Recently I saw a presentation from a very skilled Microsoft guy about Cloud computing. He was really good at presenting the message, telling about the cloud, about Microsoft products etc., but his terminology definitions definitely differed from mine.
Immediately, I looked up cloud computing on wikipedia, which corresponded very well with my own perception of the concept. Several years ago, I was in charge of a hosting center with a cloud computing system. It was basically just a hosting system, where multiple customers shared a PC, but it was able to move customers from one computer to another, when more power was necessary. It was nowhere as smart as the systems we have today, but to the customer, it was a dynamically scalable resource provided as a service over the internet. Some may say that cloud computing requires the ability to scale above what one server can deliver, but seriously, that's just a service specification, and for many users it is irrelevant.
If you look into existing corporate data centers, you can also see other kinds of "Cloud systems" - for instance, big VMware servers running a large number of virtual servers. To the departments, that buy these servers, and access them via TCP/IP, it is a style of computing that is dynamically scalable, virtualized and provided as a service over the internet protocol. The users/customers don't need to have knowledge of, expertise in, or control over the technology infrastructure in this system, that supports them. The VMware systems can move a virtual server from one physical server to another, moving the IP address etc. without interrupting online services and without closing TCP connections.
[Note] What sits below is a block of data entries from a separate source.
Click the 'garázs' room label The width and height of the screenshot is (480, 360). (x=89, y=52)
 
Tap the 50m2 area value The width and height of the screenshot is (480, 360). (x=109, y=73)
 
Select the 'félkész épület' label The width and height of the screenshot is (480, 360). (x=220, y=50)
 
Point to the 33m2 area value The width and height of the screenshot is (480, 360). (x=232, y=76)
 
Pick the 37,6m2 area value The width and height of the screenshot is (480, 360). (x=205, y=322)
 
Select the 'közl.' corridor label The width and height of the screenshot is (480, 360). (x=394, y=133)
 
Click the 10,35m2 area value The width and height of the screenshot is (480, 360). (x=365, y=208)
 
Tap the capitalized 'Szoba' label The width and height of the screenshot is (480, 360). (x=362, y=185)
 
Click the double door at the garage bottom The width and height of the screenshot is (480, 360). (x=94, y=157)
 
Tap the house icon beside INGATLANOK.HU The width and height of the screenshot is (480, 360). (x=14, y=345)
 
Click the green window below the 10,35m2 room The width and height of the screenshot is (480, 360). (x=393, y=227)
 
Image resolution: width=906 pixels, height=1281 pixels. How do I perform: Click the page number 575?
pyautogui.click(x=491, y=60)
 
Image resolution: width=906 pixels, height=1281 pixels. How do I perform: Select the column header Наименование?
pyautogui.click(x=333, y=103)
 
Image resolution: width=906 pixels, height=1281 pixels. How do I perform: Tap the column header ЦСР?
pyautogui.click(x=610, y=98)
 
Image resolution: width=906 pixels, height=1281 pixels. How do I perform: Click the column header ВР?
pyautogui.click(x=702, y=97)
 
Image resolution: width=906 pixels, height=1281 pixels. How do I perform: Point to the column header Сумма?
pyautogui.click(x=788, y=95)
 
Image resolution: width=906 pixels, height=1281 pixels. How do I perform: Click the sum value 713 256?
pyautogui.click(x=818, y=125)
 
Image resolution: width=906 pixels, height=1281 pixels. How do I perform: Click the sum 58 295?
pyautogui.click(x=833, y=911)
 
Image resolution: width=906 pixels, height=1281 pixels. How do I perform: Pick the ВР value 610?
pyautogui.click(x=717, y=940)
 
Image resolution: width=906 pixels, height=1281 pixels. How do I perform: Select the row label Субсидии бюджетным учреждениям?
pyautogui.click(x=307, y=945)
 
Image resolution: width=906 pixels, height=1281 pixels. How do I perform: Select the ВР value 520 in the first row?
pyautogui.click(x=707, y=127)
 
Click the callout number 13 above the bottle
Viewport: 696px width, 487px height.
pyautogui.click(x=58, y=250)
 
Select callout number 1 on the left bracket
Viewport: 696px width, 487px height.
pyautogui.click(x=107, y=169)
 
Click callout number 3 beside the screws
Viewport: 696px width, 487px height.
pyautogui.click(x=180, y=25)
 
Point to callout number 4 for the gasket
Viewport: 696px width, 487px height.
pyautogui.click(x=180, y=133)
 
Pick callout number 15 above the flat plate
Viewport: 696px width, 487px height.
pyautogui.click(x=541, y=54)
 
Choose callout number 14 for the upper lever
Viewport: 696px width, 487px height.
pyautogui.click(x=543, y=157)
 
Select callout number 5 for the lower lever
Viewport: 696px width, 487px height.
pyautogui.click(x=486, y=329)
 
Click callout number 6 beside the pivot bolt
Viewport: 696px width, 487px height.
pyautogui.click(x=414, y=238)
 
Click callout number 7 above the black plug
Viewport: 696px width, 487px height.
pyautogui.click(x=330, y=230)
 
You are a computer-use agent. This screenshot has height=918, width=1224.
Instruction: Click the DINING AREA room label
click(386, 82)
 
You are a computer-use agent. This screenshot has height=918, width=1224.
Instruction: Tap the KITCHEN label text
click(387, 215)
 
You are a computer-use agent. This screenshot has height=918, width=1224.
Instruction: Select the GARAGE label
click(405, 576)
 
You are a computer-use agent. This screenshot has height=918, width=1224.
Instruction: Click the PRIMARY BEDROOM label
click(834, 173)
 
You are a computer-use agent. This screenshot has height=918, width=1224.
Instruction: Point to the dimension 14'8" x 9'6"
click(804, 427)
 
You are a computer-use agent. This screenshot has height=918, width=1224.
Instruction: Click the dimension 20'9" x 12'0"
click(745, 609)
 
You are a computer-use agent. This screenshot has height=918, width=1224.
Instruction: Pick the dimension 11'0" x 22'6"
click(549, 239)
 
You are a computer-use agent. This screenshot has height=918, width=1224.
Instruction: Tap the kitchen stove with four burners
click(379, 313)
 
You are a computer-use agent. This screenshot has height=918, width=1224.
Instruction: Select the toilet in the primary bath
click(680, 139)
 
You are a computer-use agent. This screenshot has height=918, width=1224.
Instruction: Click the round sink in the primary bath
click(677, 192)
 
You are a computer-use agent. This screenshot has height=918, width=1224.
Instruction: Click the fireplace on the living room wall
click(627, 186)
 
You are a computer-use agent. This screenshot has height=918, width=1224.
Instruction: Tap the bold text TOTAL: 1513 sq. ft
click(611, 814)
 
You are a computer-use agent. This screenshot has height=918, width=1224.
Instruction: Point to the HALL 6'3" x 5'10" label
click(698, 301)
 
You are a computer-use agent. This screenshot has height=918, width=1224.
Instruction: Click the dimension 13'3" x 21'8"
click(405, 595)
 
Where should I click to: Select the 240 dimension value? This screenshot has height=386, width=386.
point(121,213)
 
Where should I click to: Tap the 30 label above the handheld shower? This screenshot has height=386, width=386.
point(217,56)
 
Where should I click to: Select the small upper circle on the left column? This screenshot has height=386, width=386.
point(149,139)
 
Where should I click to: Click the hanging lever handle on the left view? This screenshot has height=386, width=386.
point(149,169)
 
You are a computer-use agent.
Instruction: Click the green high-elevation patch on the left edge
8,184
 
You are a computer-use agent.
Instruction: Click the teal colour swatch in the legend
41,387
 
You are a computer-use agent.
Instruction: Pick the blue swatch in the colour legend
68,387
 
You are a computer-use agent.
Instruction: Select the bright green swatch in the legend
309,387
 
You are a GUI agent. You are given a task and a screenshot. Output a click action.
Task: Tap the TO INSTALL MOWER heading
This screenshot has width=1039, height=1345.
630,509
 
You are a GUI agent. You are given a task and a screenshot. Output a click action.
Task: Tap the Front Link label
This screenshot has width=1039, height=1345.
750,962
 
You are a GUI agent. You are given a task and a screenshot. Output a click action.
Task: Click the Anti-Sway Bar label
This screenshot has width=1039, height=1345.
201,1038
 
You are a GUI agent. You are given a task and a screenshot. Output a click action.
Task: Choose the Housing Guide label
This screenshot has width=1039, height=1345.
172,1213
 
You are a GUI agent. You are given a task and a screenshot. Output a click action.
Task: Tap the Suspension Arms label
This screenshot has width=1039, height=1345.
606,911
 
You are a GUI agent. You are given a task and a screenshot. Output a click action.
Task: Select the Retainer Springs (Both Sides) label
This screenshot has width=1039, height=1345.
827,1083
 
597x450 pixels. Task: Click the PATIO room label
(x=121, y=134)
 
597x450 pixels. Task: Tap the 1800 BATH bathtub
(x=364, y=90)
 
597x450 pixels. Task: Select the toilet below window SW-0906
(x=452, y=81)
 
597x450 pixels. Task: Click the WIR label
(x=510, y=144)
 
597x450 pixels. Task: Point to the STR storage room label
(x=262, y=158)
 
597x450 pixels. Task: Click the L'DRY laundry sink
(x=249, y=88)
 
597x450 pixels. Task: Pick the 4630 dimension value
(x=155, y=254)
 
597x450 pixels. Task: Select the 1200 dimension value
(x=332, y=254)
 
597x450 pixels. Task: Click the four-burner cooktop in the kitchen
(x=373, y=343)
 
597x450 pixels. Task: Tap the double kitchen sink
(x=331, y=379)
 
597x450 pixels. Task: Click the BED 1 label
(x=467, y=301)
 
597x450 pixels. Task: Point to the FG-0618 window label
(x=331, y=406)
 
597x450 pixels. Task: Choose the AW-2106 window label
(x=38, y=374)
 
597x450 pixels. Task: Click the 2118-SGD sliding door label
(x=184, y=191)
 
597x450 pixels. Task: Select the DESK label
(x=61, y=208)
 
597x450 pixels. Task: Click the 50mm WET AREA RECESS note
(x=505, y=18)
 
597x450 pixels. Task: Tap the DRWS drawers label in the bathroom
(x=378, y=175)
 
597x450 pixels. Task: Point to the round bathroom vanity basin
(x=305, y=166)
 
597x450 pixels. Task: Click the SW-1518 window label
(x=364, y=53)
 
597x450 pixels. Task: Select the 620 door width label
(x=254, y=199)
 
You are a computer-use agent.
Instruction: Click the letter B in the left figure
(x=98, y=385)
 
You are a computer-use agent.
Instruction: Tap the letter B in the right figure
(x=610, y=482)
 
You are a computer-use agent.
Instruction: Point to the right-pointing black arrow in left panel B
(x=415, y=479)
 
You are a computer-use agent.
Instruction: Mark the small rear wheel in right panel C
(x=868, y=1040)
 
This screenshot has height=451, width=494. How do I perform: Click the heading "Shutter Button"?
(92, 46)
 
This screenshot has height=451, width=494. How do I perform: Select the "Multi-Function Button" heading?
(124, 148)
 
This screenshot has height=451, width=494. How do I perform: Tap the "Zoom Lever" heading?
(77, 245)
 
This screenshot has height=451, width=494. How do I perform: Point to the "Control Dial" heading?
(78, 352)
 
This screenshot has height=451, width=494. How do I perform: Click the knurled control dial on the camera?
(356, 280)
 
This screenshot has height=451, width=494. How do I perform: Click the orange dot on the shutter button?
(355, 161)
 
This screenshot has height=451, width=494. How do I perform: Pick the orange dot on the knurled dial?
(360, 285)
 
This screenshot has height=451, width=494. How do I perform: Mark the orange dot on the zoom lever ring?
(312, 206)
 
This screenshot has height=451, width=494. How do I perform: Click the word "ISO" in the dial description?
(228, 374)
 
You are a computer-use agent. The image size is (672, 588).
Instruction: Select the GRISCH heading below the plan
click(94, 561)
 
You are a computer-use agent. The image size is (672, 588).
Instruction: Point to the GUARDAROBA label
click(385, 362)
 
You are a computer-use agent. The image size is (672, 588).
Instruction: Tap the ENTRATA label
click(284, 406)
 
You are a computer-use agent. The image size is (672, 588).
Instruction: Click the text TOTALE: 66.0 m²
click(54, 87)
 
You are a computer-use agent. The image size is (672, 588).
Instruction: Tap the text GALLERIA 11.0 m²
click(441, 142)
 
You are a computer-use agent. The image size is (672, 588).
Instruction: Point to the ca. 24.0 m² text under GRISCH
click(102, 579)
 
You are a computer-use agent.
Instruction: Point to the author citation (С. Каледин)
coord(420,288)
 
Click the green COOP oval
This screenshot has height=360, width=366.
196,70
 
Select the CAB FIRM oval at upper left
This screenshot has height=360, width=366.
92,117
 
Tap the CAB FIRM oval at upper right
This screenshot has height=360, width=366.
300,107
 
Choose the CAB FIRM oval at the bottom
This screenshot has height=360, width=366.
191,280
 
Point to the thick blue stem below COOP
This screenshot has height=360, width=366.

Does the term cloud computing describe the VMware system? Maybe. Or maybe not. But Google Engine or Windows Azure is not a revolution - to some people it's not even new stuff. 10 years ago, Microsoft may have hijacked the term and changed it to its own favor. Today, they can bend it, but not as much as before. Online, updated definitions of terminology, like wikipedia, make this a lot more difficult. I am sure that the definition of cloud computing will change in the near future, to specifically include systems in your own data center, but the new thing is, that the definition will be changed by nerds, using a common reference in wikipedia. It will not be changed by a single company's marketing department.